_Document excerpt_:
(begin)

Deep beneath the Yuba County foothills, inside one of California’s most critical pieces of clean energy infrastructure, IBEW 1245 members at Yuba Water Agency are doing work few people ever see, and even fewer fully understand.
At the New Colgate Powerhouse, part of Yuba Water’s hydroelectric system on the Yuba River, crews are in the middle of a rare and highly complex maintenance outage. For the first time in 18 years, water has been drained from the massive Colgate Tunnel and penstock so crews can inspect, repair, reinforce, and modernize critical systems that generate carbon-free electricity for hundreds of thousands of homes across California.
This type of outage doesn’t happen casually. It requires years of planning, strict safety controls, and extraordinary coordination. It is carried out by a highly skilled workforce whose attention to detail, innovation, and teamwork directly protects public safety and the reliability of California’s electric grid.
Innovation on the Ground (and Below It)

(end)

_Task instructions_:
- a) According to the Colgate Powerhouse passage, why has water been drained from the Colgate Tunnel and penstock?
- b) Reproduce the Colgate Powerhouse passage word for word, starting with "This type of" and going on through "California’s electric grid.".
The records that follow are not required for the tasks.

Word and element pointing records
(begin)

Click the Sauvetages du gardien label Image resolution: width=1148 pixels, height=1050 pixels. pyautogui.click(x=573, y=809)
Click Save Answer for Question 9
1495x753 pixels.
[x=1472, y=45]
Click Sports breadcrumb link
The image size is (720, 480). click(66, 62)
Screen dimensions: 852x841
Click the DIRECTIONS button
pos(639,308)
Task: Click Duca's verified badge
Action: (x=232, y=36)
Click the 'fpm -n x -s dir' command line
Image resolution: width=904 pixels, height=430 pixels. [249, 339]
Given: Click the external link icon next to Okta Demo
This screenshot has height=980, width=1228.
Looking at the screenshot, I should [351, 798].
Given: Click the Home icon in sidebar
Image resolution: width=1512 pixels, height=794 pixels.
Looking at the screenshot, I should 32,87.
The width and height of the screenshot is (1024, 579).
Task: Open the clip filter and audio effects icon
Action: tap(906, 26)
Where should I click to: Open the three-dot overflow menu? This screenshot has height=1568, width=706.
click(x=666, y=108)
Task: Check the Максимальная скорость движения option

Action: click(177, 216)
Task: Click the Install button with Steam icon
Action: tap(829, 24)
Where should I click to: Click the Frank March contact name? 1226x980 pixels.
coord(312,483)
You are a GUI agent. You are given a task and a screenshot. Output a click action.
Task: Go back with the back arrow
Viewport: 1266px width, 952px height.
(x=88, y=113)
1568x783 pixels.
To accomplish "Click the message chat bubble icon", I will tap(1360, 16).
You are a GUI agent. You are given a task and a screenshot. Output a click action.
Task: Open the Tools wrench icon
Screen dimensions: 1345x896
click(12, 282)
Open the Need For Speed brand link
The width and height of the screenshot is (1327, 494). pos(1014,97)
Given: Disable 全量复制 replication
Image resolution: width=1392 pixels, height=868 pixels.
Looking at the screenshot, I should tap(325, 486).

(end)

_Answers to the exercise_:
- a) Crews drained the water so they could inspect, repair, reinforce, and modernize critical systems. Those systems generate carbon-free electricity for hundreds of thousands of homes across California.

- b)
This type of outage doesn’t happen casually. It requires years of planning, strict safety controls, and extraordinary coordination. It is carried out by a highly skilled workforce whose attention to detail, innovation, and teamwork directly protects public safety and the reliability of California’s electric grid.